Luc a écrit :J'envisage de doubler les coutures avec une bande goudronnée comme pour les toitures. Et il me faut trouver pourquoi les vibrations du moteur (ou de l'arbre) sont aussi importantes au delà de 1200 trs/mn.
En v'la t-y pas une idée qu'elle est bonne : Le Paxalu !
La solution ultime pour les couvreurs qu'ont foiré leurs soudures ou qui savent pas faire un abergement de souche correct.
Ce qui est rassurant, c'est qu'on reste dans le goudron.
Manque que les plumes.
Tant qu'à faire une stratification au Vercuivre sera plus efficace et évitera l'antifouling.
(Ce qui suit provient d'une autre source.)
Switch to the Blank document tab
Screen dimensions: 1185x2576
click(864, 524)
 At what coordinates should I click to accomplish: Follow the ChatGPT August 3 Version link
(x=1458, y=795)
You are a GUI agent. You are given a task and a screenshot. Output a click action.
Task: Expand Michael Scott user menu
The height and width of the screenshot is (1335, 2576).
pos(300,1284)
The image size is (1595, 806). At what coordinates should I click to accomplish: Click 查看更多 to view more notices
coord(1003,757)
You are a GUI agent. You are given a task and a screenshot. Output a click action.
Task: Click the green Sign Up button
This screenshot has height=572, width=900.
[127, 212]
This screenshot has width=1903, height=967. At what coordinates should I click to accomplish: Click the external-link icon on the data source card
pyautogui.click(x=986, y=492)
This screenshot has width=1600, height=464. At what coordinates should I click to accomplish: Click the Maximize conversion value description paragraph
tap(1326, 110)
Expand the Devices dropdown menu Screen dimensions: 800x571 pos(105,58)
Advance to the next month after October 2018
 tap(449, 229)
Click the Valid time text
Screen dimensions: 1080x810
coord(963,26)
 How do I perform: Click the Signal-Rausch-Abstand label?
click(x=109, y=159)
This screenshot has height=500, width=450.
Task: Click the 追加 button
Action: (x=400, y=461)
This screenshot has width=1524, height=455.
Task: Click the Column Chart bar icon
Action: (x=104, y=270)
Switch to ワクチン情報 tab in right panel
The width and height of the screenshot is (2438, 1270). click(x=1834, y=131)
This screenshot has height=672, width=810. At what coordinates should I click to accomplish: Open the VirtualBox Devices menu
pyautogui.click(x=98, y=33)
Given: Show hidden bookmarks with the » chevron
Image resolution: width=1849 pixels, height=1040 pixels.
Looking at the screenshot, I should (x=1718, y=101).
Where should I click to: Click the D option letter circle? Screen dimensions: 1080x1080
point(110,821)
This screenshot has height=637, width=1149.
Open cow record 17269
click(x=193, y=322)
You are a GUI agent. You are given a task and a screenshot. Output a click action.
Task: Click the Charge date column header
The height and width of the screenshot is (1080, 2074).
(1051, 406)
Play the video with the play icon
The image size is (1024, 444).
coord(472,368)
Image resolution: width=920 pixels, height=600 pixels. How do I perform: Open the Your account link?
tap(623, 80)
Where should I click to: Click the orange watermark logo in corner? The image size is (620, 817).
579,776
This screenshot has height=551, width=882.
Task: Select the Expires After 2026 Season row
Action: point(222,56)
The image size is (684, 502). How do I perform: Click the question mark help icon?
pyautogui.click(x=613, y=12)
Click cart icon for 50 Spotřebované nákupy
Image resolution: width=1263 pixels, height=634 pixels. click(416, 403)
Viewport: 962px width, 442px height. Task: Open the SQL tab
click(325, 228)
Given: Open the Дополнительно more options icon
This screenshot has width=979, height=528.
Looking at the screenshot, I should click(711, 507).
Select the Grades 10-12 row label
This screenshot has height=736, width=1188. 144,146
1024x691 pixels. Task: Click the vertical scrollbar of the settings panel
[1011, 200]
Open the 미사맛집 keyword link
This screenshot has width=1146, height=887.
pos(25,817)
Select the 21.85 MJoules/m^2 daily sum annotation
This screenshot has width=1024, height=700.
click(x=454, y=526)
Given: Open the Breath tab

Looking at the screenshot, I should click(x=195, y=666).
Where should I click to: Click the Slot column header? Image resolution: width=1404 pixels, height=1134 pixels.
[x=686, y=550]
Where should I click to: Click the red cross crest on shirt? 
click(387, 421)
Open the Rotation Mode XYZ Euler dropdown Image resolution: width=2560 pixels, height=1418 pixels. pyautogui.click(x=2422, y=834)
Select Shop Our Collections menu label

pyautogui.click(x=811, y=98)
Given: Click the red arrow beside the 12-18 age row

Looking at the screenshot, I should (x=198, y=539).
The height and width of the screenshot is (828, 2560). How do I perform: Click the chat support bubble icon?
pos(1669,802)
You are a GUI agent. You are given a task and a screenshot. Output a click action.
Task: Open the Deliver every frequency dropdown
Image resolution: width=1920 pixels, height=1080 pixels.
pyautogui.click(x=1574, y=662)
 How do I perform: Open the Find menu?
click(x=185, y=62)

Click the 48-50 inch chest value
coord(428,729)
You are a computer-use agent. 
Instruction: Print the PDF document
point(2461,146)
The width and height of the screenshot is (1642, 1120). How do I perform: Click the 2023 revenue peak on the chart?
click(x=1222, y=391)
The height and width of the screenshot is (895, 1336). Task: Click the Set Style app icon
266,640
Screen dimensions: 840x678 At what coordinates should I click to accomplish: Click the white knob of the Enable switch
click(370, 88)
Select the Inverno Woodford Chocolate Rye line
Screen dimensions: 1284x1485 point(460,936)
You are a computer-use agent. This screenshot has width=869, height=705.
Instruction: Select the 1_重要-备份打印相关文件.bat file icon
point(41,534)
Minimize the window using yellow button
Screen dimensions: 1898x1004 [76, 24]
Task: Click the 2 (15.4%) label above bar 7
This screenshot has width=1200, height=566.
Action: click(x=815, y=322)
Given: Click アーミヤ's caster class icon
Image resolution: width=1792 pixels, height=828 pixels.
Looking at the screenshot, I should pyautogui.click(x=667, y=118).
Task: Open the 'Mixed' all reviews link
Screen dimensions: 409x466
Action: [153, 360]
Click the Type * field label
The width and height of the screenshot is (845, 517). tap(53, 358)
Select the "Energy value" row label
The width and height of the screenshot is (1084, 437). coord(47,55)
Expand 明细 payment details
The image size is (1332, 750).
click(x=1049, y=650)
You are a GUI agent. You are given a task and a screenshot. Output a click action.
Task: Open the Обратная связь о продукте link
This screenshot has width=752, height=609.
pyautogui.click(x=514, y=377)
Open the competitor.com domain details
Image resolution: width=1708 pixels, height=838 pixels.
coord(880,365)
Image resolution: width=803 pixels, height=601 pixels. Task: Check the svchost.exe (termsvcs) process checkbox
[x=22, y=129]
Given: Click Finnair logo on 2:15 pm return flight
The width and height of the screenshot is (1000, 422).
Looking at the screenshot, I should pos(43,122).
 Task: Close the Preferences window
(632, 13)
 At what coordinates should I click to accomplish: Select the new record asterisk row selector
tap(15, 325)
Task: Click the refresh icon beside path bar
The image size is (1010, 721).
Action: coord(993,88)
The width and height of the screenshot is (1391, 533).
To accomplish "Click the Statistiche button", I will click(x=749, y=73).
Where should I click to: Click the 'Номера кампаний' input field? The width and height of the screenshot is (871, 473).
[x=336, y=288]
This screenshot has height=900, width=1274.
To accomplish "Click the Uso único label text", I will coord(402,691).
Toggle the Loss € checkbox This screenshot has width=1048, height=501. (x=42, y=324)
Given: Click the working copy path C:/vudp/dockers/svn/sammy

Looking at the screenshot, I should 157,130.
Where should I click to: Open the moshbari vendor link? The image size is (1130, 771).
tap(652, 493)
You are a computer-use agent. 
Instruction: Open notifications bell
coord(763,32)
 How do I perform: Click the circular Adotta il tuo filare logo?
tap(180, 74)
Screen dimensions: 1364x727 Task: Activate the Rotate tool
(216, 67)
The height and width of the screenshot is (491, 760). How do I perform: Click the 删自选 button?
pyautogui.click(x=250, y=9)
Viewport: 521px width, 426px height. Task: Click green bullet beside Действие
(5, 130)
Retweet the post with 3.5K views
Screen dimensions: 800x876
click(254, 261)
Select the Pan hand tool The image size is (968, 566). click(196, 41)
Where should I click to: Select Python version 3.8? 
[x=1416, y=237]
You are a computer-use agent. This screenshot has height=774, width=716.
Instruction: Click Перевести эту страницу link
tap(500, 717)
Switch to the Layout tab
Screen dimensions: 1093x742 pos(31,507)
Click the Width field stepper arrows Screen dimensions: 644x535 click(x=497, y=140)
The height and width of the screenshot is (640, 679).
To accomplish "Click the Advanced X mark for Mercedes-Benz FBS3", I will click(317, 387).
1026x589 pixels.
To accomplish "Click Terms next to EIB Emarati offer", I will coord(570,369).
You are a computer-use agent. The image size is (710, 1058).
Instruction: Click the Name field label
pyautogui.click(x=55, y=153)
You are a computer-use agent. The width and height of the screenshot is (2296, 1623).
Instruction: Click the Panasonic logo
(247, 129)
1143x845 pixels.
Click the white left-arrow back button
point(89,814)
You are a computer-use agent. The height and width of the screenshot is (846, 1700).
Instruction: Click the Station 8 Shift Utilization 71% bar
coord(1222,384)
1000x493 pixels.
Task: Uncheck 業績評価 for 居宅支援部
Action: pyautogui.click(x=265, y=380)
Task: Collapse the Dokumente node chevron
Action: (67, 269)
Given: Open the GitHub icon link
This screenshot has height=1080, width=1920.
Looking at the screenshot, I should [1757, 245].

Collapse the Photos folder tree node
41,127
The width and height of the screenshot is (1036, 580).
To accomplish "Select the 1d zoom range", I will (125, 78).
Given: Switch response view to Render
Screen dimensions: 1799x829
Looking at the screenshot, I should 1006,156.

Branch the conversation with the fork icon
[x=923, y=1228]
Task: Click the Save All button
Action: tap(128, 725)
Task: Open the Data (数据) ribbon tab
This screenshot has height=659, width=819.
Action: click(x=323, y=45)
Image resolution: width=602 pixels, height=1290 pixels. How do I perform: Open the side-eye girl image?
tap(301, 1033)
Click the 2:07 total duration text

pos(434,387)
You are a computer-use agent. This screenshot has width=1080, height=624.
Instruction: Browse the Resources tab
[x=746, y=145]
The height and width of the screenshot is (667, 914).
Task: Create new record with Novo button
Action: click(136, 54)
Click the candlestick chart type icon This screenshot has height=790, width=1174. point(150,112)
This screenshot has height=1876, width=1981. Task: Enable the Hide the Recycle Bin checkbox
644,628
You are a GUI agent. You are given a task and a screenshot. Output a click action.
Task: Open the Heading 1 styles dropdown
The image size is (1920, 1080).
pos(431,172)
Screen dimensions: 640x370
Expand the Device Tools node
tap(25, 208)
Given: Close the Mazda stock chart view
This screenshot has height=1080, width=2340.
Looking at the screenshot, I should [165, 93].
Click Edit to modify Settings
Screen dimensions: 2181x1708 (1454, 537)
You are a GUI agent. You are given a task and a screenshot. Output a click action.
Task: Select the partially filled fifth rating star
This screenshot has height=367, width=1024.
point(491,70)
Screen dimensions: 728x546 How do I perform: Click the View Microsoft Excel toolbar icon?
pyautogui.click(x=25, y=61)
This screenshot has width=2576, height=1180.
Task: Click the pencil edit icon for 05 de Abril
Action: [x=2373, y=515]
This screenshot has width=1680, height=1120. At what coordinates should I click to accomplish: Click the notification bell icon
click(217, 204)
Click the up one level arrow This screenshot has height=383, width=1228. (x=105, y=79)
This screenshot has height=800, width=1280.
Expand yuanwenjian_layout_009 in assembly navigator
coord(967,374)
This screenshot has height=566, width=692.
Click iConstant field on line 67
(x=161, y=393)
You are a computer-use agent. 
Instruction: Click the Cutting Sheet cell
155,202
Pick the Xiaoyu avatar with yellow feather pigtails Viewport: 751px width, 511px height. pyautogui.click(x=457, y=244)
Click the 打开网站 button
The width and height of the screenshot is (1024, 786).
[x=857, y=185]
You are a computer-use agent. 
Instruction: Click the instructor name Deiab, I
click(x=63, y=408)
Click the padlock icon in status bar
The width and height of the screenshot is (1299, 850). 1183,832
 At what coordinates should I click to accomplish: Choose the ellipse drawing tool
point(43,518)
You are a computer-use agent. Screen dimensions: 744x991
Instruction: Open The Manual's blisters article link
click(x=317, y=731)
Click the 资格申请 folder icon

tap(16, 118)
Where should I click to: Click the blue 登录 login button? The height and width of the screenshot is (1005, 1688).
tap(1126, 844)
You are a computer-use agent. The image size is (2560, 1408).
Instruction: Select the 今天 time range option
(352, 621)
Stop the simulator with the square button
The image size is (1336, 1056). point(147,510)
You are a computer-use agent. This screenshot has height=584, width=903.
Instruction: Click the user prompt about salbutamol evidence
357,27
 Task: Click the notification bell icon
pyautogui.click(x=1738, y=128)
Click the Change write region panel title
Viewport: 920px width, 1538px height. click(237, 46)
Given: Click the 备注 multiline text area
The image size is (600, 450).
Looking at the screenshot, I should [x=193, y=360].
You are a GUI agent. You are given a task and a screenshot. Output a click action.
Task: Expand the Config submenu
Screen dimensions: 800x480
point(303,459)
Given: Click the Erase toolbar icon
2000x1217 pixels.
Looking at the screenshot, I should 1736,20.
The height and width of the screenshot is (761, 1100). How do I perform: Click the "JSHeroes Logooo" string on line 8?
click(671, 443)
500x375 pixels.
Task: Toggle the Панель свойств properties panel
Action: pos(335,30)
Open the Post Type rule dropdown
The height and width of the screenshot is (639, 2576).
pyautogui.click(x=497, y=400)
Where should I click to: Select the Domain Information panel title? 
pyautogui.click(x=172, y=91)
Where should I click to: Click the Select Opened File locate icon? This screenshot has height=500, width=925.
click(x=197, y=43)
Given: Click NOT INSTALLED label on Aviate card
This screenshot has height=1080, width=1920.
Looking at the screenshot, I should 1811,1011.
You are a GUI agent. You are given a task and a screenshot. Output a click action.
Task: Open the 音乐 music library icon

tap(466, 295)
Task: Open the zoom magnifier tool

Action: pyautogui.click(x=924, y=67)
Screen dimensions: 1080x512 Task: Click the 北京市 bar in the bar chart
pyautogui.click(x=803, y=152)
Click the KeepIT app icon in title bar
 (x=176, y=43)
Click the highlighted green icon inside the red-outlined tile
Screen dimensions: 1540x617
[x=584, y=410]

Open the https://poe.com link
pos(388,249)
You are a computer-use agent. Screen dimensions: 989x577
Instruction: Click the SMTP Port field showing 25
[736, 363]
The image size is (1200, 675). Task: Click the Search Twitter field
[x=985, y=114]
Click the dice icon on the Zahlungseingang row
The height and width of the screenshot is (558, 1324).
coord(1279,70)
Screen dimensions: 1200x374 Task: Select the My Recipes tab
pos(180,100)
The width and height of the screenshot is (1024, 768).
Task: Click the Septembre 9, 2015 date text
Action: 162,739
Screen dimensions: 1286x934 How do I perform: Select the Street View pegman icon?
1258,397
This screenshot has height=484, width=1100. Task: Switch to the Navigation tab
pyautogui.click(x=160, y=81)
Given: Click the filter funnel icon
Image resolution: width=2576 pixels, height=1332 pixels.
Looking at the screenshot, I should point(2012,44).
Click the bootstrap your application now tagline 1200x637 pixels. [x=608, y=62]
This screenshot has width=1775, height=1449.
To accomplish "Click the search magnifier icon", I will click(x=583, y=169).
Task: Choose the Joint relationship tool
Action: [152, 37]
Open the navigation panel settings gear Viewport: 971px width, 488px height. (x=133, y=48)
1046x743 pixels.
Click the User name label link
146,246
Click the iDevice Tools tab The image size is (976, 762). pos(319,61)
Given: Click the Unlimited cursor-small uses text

http://www.siplast-international.com/pr ... e-s-copper
Si je peut me permettre une hypothèse, le Douglas indigène (bois tendre et spongieux) a gonflé (ce qui est normal) les liaisons (vis et rivets) se sont encastrées dans le bois. En navigation, sous l'effet des vibrations et déformations de la carène elles ont continué à s'encastrer. D'où le jeu .
Je ne sais plus où j'ai lu un artifice permettant de resserrer un bordé à clin qui consiste à introduire et chasser avec un outil fin un fil de cuivre entre les bordés. Après il n'y a plus que le calfatage . C'est moins pire que le Paxalu !
Les vibrations ! Elles sont difficiles à éliminer à tous les régimes .
Dans un montage rigide, la première chose à vérifier c'est l'alignement.
Quand tout est nickel au repos, rien ne dit qu'en route la poussée de l'hélice n'a pas tendance à basculer le moteur vers le haut ou le bas si les silent blocs sont mal placés.
Faut peut-être aussi vérifier la fixation des silent blocs et la liaison des supports moteur avec la structure du bateau.
La poussée de l'hélice doit se transmettre à l'ensemble de la structure sans déformation locale.